Collected data entries:
--

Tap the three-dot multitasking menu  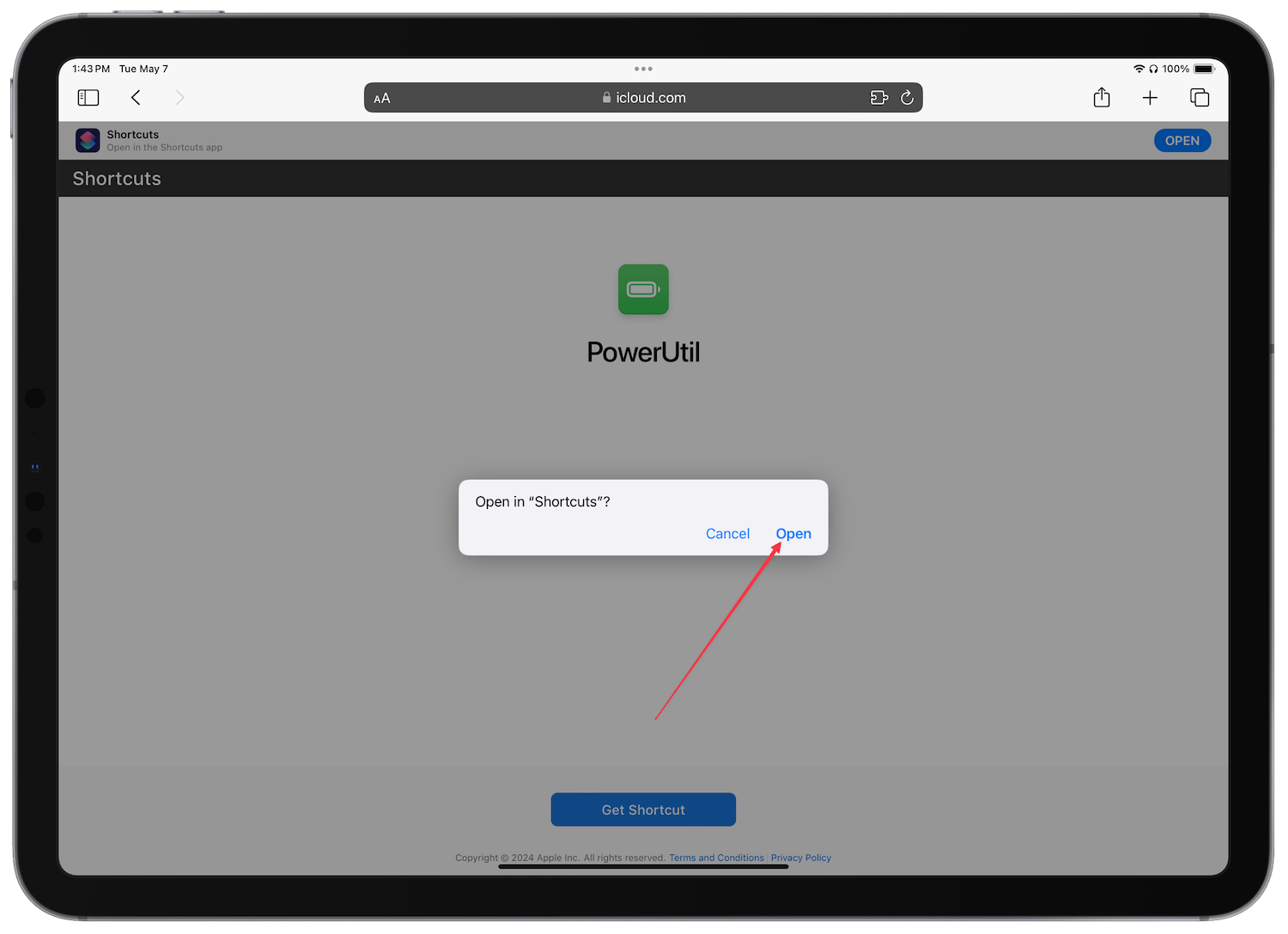[643, 69]
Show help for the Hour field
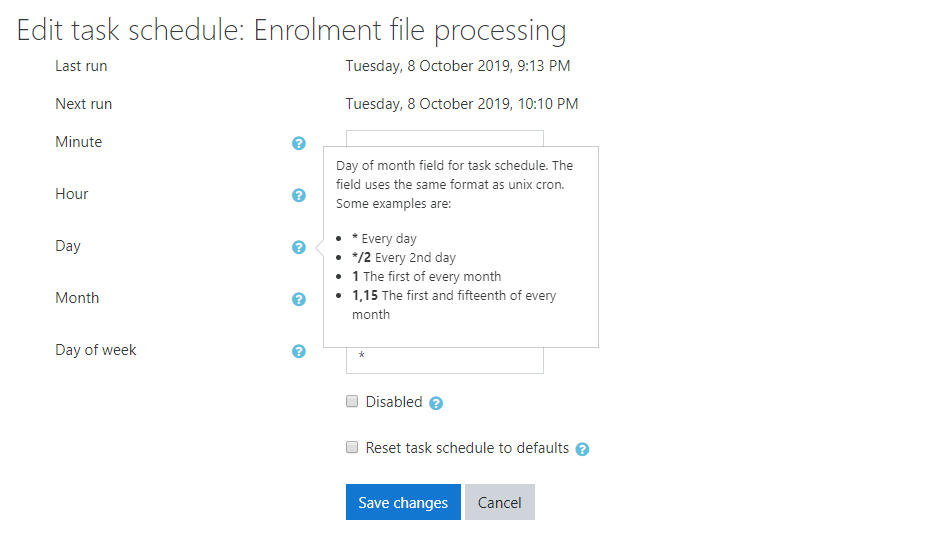The image size is (936, 537). [x=298, y=195]
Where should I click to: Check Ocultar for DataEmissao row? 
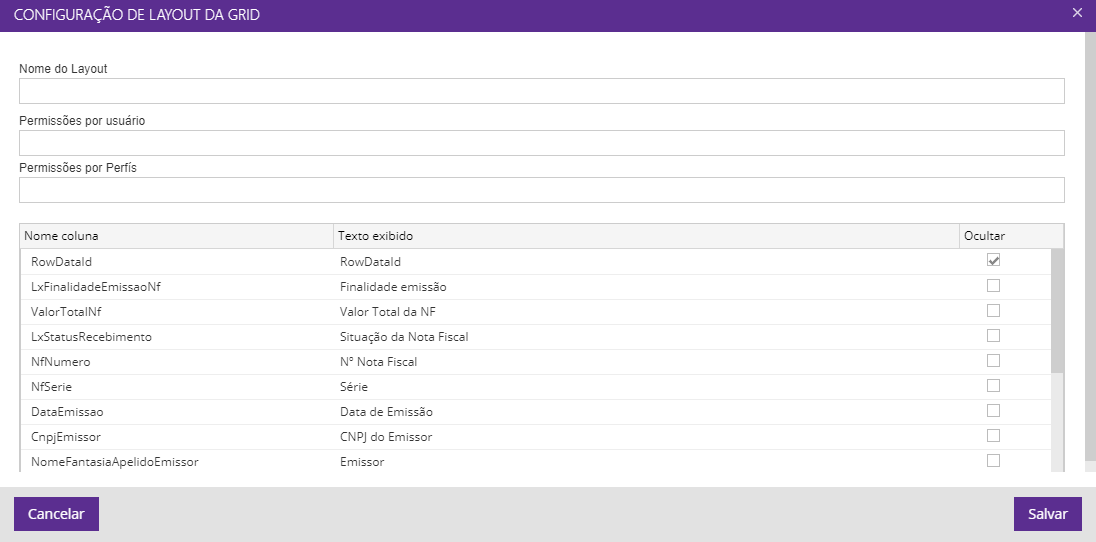point(993,410)
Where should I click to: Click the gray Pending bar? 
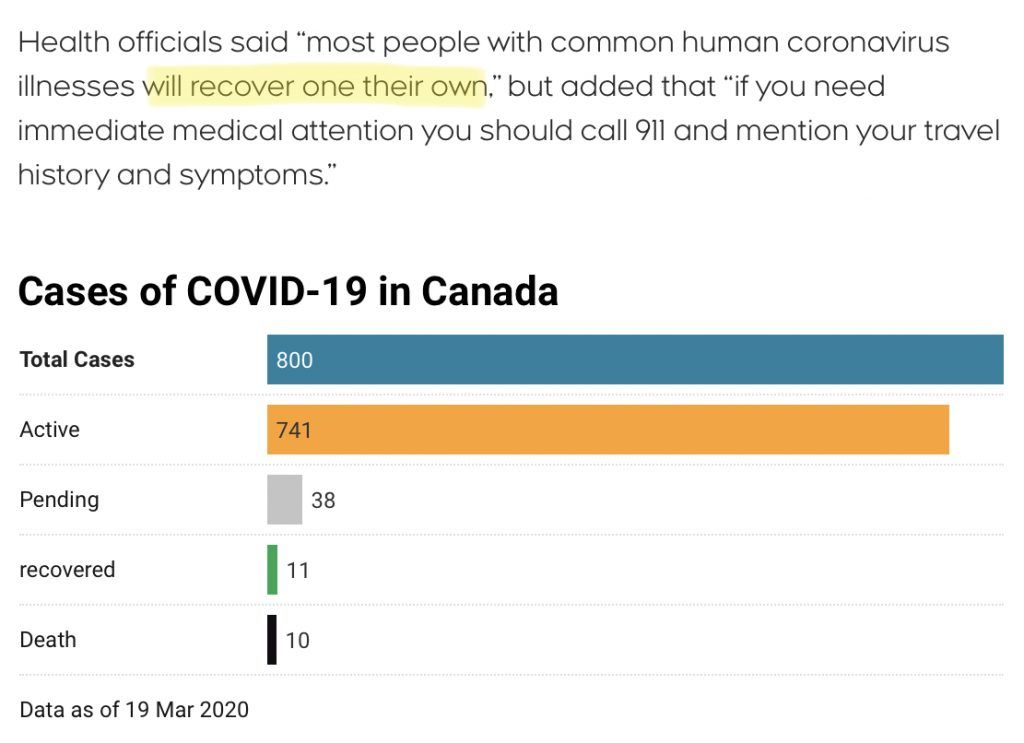(284, 499)
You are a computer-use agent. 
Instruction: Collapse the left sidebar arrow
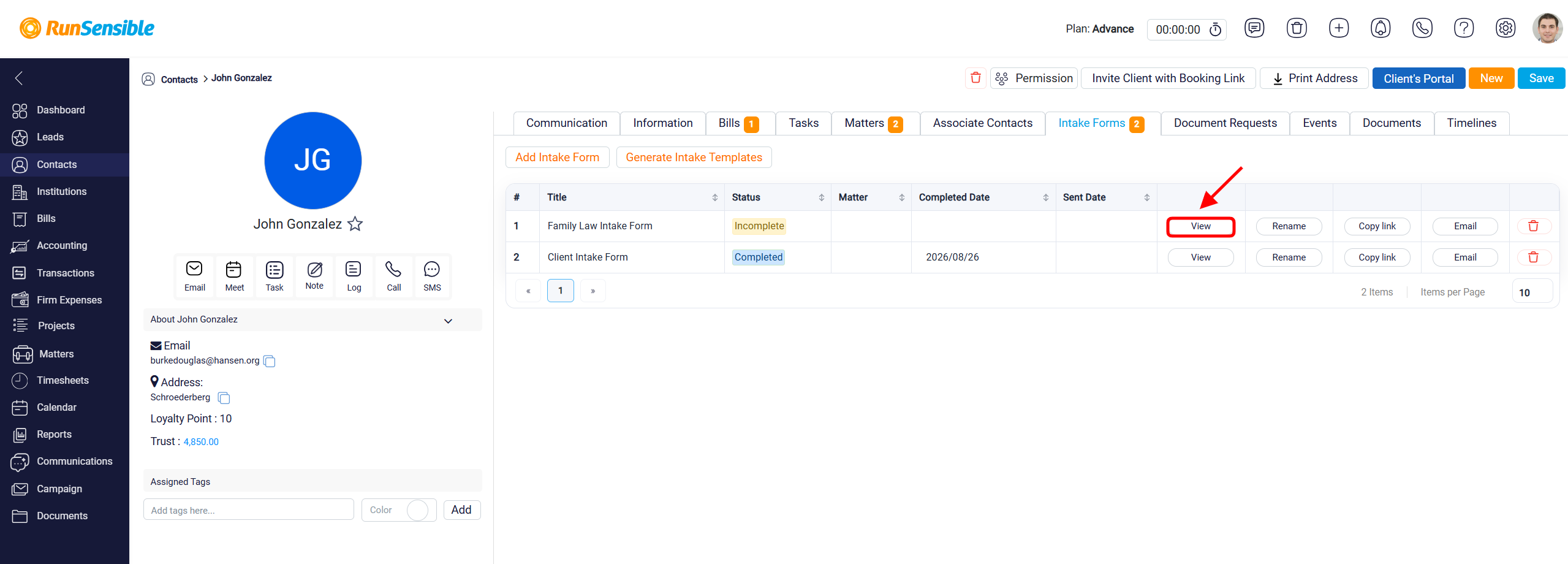coord(19,78)
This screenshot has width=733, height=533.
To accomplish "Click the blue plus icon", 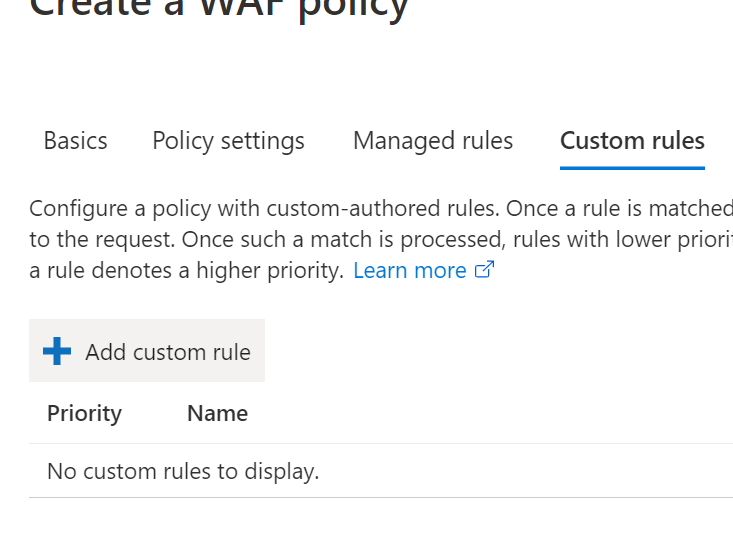I will [57, 351].
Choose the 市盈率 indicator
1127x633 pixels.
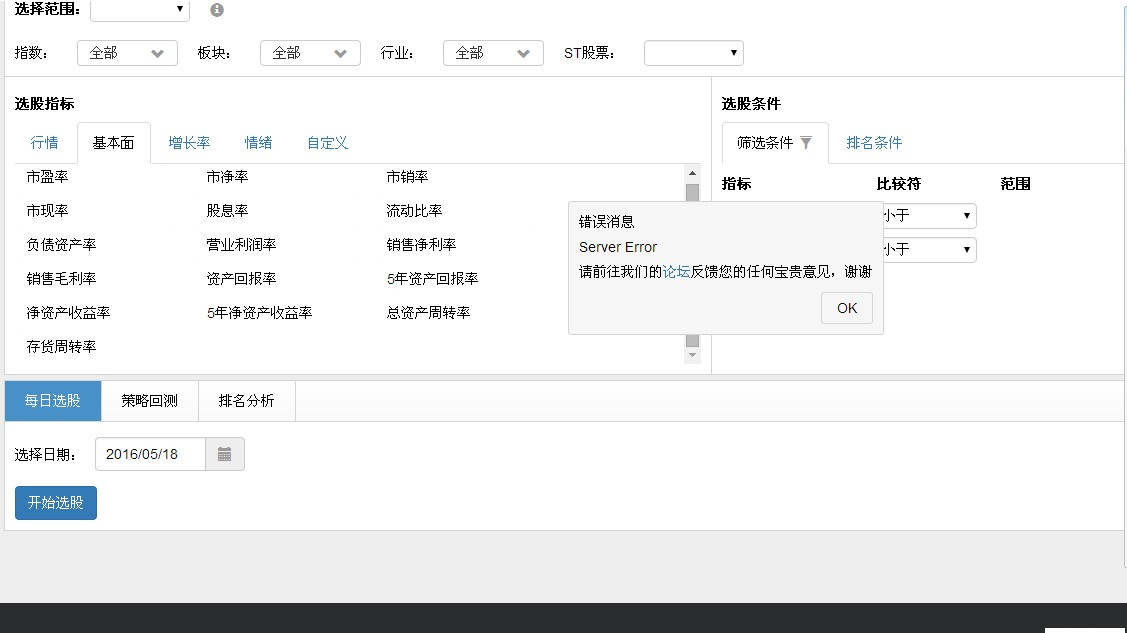point(47,177)
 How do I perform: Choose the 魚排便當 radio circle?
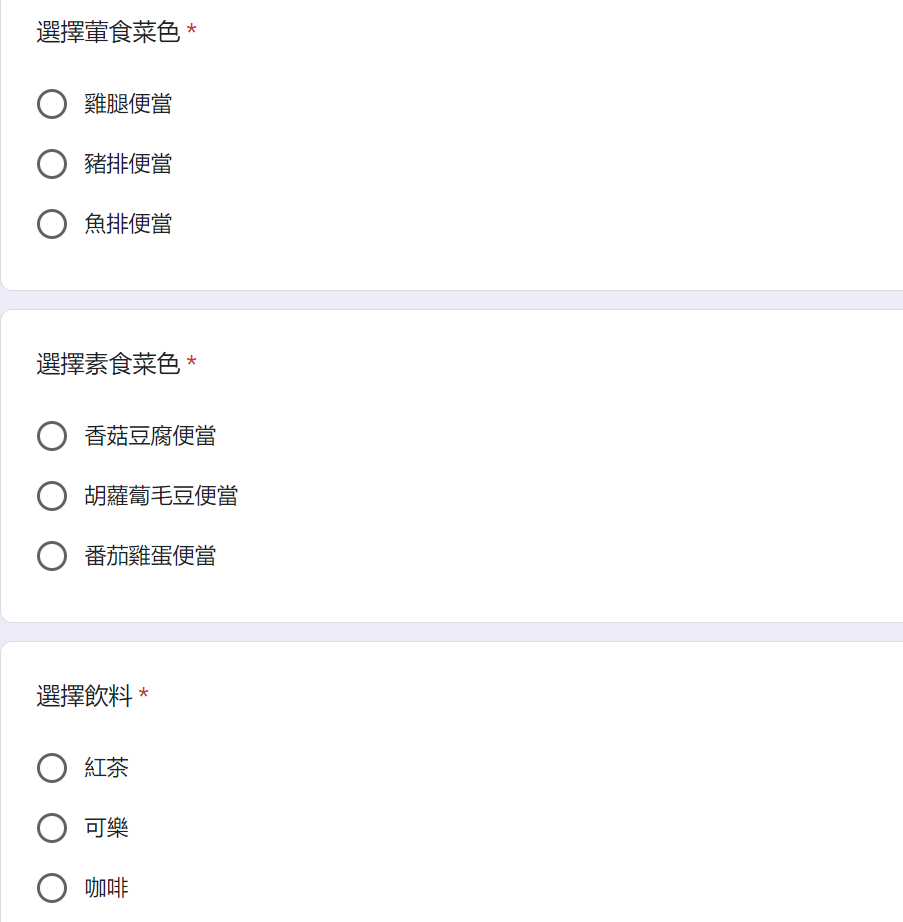pos(52,224)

--

■ DIRECTIONS: Extract every line of the records that contains the string "Where". Case counts.

■ FULL OUTPUT:
Where should I click to: Check Ocultar for DataEmissao row? 
Where should I click to: Click the gray Pending bar? 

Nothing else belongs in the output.